Austria Set to Slip Into Recession on Interest Rate Pain

Austria’s economy will contract this year due to the fallout from the European Central Bank’s interest-rate increases, according to the country’s Wifo research institute.

(Bloomberg) — Austria’s economy will contract this year due to the fallout from the European Central Bank’s interest-rate increases, according to the country’s Wifo research institute. 

Gross domestic product will likely contract 0.8% in 2023, before rebounding to 1.2% growth next year, Wifo said in a a report featuring forecasts that form the basis of Austria’s 2024 budget preparations. 

High price increases as a result of the pandemic, additional energy price shocks due to the Ukraine war and sharp hikes in key rates will cause a decline in output for most areas of the economy, Wifo said.

“We’re in difficult times, very challenging times economically,” Finance Minister Magnus Brunner told Bloomberg Television. “We’re going into a recession in the third and fourth quarter of this year.”

Brunner, who highlighted that next year’s rebound made him “optimistic,” said that the economic weakness in neighboring Germany was weighing on Austria. More broadly, “all these export-oriented countries like Germany, like Austria, like Sweden, the Netherlands, others, are in difficult times.”

He also said that budget discipline was needed in the European Union, which is currently discussing a revamp of its fiscal rules. 

“We need sustainable fiscal rules,” he said. “Get more transparency also and more enforceable rules.”

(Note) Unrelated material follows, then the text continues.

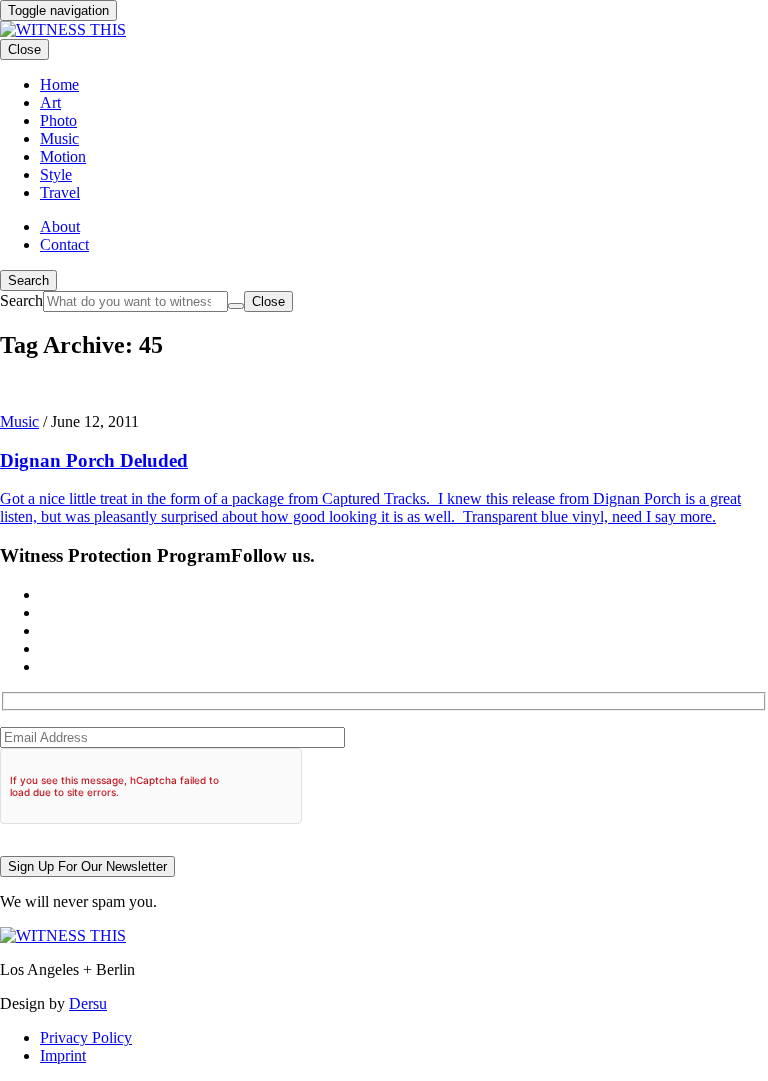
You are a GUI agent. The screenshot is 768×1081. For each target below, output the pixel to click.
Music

In June, Wifo had predicted Austria would be able to sustain economic growth both years. Friday’s report also raised estimates for inflation to 7.7% this year and 4% in 2024.

“The Austrian economy is experiencing a mild recession in 2023 due to various exogenous shocks,” Wifo said. “The weakness in economic activity is intended from a monetary policy perspective.”

–With assistance from Jonathan Tirone, Dani Burger and Manus Cranny.

(Adds Austrian finance minister starting in fourth paragraph)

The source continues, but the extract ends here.